Possible causes for the disparity between ZUM-7, BELINDA and TRANSFORM
There are ongoing discussions regarding the reason for the disparity in the BELINDA compared with ZUMA-7 and TRANSFORM. The difference in results may have been due to a varying definition of EFS. Bridging was not allowed in the ZUMA-7 trial, while BELINDA and TRANSFORM permitted bridging treatment. The BELINDA trial allowed more freedom to the investigator to use bridging as needed. This may have impacted the time to infusion. Patients in the ZUMA-7 study waited 29 days from inclusion to infusion,11 which was significantly shorter than in the BELINDA trial which was 52 days.12 Furthermore, clinical practice employed for third-line lymphodepleting chemotherapy regimens are different for axi-cel, tisa-cel and liso-cel, with the highest doses of cyclophosphamide being administered for axi-cel and the lowest for tisa-cel.

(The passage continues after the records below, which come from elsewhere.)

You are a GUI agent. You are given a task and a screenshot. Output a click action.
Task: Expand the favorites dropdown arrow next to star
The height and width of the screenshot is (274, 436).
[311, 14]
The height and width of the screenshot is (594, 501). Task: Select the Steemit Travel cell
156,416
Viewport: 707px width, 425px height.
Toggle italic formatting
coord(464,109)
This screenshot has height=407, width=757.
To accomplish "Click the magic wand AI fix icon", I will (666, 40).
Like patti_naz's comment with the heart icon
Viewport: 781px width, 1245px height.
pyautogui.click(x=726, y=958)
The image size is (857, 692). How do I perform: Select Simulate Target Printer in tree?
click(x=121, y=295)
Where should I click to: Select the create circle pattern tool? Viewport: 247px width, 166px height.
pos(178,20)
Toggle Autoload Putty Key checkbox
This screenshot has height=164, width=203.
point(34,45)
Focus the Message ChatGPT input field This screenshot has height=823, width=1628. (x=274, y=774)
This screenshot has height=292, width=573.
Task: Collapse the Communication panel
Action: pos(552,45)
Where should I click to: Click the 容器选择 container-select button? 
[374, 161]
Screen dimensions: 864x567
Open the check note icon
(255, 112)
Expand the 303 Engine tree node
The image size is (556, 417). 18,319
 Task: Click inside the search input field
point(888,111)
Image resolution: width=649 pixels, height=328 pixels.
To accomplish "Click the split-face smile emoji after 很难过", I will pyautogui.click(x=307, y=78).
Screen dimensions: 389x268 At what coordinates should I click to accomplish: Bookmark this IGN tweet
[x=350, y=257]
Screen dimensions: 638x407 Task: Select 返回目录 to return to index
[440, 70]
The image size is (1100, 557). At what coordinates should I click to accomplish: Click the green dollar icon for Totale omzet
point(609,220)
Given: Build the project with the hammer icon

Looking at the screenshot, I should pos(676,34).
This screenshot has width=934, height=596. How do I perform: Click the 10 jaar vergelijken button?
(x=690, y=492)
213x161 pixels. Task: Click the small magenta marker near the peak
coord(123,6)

Are these results practice-changing?
The most critical question facing physicians now is: Is CAR T-cell therapy the new SOC in second-line R/R DLBCL? While the data may be promising, several aspects must be taken into account, especially as the data is still fresh. Results of these trials are based on EFS, which were very different between them. Whether these results will reflect an impact on OS is not known yet as the data are still not mature. The eligibility criteria for the 3 trials were specified only for patients with R/R disease with relapses occurring <12 months when including clinical trials. Geographical location also has an impact, as shown by the difference in time to infusion, with patients in the US with a significant advantage. Furthermore, the bridging strategy was different between the ZUMA-7 and BELINDA study. An optimal bridging strategy has to be defined and kept in mind for patients in the second-line.